Admittedly, it's very rare that I send out a copy of my CV off-the-cuff - its usually in response to a request generated by me giving someone a business card. Big tip: have a real email address, not a gmail or hotmail or whatever. It stands out a lot more, in a good way.

Using this approach (good business cards; long CV which breaks rules) I've looked for work for a grand total of 6 days since 2004, over the course of 3 jobs. I've had to turn down many, many job offers, because I've been happy where I was.
posted by ysabet at 3:58 PM on February 26, 2008


I am curious as to what you mean by "real" email address. I don't think it's appropriate to use your current work address, as that implies that you are job-hunting when you're supposed to be, you know, working.
I figure as long as your email address is more or less your name, and not sexything69@aol.com or whatever (and it KILLS me how many supposed professional adults still have email addresses like this), you're probably ok.
posted by naoko at 8:28 PM on February 26, 2008


I tend to think that gmail is the new respectable. firstnamelastname@gmail.com looks totally respectable I think. Unless your "real" domain actually somehow manages to sound more respectable (and obviously, you should not use the email of another place of work) then I don't see how firstnamelastname@mypersonalwebsite.com is an improvement.
posted by Deathalicious at 8:57 PM on February 26, 2008 [1 favorite]


Also, respectable.
sigh
posted by Deathalicious at 8:58 PM on February 26, 2008


Eh. I work in IT; this does put a bit of a spin on this, I suppose. firstname.lastname@gmail.com is alright, I suppose, but since you're more likely to have firstname.lastname_104 ... that's not quite so impressive, really.

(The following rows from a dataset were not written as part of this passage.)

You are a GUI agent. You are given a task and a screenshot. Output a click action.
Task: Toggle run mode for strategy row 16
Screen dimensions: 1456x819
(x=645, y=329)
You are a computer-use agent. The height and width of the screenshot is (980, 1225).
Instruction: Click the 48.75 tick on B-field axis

I was also specifically talking with reference to business cards. If you've got a business card, you've paid for those, and you can afford a domain and mail forwarding service. Also, in the communities I move in, a mail address from a project you're heavily involved in (examples: python.org, eff.org, ubuntu.org) is also considered pretty 'real'.
posted by ysabet at 2:09 PM on February 27, 2008


I just don't think that's particularly applicable outside of the IT industry.